Из лекций и школьных уроков мы помним, что главная и единственная тема литературы – это человек, он же – её основной инструмент и действующее лицо. Даже если это пейзажная лирика. Не важно, где, когда и с кем происходят изображаемые писателем события, это всё – о нас.

Современный тибетский писатель А Лай известен и у себя дома – в Китае, и в мире. Когда-нибудь ему дадут Нобелевскую премию, но это не так важно, потому что уже сейчас его много читают, и его творчество оказывает большое влияние на развитие самосознания Китая – ведь он пишет на языке полуторамиллиардной страны о тех событиях, которые происходят сейчас и происходили в недавнем прошлом; о том, что всегда было и всегда будет с людьми – слегка по-своему для каждой страны и каждого поколения.
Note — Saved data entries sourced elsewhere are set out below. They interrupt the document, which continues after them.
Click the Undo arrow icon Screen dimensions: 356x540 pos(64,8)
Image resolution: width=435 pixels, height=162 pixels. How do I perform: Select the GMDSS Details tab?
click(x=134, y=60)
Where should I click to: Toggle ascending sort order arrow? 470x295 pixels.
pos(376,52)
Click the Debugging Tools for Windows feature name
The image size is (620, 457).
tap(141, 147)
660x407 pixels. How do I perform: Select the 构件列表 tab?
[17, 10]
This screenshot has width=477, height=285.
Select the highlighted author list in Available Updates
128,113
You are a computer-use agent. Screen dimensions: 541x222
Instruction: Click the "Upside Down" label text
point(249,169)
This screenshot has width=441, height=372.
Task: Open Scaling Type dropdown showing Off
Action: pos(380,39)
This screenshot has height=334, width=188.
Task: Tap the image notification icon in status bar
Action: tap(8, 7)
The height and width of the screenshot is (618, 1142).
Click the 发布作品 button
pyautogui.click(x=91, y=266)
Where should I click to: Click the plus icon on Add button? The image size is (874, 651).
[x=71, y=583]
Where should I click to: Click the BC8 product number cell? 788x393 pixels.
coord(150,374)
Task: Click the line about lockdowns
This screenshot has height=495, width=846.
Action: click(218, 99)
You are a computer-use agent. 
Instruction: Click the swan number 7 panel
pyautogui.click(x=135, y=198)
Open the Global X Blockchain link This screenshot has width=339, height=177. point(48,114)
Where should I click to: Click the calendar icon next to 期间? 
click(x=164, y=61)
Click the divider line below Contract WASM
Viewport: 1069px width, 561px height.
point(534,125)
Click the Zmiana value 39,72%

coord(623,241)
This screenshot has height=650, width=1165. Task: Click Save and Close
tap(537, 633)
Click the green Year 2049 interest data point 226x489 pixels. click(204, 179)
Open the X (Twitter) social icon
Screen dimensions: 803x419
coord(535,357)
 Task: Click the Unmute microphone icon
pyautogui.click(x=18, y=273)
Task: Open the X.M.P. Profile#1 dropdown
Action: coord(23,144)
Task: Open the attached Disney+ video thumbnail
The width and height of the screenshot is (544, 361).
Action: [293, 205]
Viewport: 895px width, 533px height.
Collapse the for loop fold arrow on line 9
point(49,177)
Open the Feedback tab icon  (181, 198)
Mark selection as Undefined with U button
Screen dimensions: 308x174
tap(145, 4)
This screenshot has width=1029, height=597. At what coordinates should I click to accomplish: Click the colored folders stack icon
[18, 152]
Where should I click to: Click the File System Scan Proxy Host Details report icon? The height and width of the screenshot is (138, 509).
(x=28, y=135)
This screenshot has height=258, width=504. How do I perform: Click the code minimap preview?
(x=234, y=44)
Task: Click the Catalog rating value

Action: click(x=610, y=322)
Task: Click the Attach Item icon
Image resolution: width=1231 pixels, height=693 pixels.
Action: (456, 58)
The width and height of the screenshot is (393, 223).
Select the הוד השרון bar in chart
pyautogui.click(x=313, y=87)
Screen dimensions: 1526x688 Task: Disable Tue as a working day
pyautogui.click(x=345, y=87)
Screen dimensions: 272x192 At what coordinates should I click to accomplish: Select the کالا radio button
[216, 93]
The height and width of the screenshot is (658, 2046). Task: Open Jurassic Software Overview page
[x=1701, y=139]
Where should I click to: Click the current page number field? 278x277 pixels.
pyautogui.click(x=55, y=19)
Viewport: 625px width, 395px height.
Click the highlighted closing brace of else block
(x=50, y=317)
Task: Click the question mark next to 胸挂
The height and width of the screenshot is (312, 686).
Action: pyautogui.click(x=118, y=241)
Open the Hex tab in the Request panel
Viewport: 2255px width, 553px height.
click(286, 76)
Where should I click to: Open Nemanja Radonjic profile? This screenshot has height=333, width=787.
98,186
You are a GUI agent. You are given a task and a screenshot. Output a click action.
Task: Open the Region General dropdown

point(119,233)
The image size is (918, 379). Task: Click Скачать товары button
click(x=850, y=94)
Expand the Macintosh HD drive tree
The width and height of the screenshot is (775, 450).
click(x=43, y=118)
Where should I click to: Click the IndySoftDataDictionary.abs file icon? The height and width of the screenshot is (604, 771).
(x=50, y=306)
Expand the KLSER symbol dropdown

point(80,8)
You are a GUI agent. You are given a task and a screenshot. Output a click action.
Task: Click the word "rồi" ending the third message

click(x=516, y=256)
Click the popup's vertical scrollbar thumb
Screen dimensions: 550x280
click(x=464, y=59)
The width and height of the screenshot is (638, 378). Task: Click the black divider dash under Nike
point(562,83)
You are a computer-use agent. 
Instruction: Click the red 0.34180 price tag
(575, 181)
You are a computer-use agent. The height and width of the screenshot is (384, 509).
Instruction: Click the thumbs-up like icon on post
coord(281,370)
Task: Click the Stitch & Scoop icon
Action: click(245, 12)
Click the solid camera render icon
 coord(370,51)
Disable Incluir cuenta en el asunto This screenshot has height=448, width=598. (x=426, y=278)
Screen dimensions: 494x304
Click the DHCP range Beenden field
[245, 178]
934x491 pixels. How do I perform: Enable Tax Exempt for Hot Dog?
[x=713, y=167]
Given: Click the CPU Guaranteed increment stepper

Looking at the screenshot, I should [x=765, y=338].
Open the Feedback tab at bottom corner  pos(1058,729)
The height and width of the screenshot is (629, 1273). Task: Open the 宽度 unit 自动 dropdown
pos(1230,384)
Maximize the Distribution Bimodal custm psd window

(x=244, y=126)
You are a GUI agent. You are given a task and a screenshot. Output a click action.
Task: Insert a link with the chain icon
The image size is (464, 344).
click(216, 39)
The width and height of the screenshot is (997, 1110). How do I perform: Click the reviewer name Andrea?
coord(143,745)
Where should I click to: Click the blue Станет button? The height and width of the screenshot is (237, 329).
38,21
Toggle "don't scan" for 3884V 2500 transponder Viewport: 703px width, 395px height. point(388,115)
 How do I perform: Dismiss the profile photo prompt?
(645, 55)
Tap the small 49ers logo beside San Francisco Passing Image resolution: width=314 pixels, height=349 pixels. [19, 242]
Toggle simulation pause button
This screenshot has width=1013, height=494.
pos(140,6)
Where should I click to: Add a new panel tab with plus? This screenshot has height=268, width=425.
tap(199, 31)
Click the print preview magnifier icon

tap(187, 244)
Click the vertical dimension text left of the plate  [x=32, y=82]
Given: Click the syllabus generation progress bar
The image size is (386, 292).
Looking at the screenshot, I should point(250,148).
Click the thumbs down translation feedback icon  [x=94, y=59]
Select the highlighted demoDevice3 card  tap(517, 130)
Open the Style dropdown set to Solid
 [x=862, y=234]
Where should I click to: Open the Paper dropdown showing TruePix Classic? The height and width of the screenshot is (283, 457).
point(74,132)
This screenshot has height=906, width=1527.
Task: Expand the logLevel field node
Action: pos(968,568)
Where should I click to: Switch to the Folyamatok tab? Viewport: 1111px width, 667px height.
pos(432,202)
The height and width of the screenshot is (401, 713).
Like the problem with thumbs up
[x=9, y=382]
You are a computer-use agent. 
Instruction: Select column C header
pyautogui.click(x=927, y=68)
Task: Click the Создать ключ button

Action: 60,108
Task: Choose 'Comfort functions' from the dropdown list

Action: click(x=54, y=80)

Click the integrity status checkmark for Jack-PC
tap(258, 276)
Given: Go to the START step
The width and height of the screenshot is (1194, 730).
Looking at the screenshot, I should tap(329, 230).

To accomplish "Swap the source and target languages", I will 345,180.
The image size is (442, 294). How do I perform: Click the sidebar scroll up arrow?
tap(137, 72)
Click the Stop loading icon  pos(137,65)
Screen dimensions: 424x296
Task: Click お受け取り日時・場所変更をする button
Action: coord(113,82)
Природа и человек, смена поколений, обыденное и божественное, красота и уродство, несправедливость и ненависть, любовь и покаяние, жизнь, которая содержит в себе смерть, и смерть, несущая жизнь… Масштаб писателя, как известно, измеряется не объёмом написанного, а проблемами, за которые он берётся, и тем, как их раскрывает. Сюжет произведения – будь это неотправленное письмо или даже всего лишь почтовая марка, а может быть всеобщая, вселенская катастрофа – только даёт повод и возможность говорить о по-настоящему важных для человека вещах. Скажем так: очевидная вроде бы истина «не убий» без истории Каина и Авеля повисает в воздухе… А по-настоящему рождается всё это в глазах читателя.

Одни видят в произведениях А Лая мистику – как же без неё в далёком загадочном Тибете! – а кто-то считает, что он глубоко исследует тему смены эпох, процессы уходящей в прошлое традиционной деревни с её многовековым укладом и тем вносит большой вклад в современную китайскую литературу. Не обходит он стороной и вечную рану Нового Китая – «культурную революцию», её механизмы и её воздействие на людей.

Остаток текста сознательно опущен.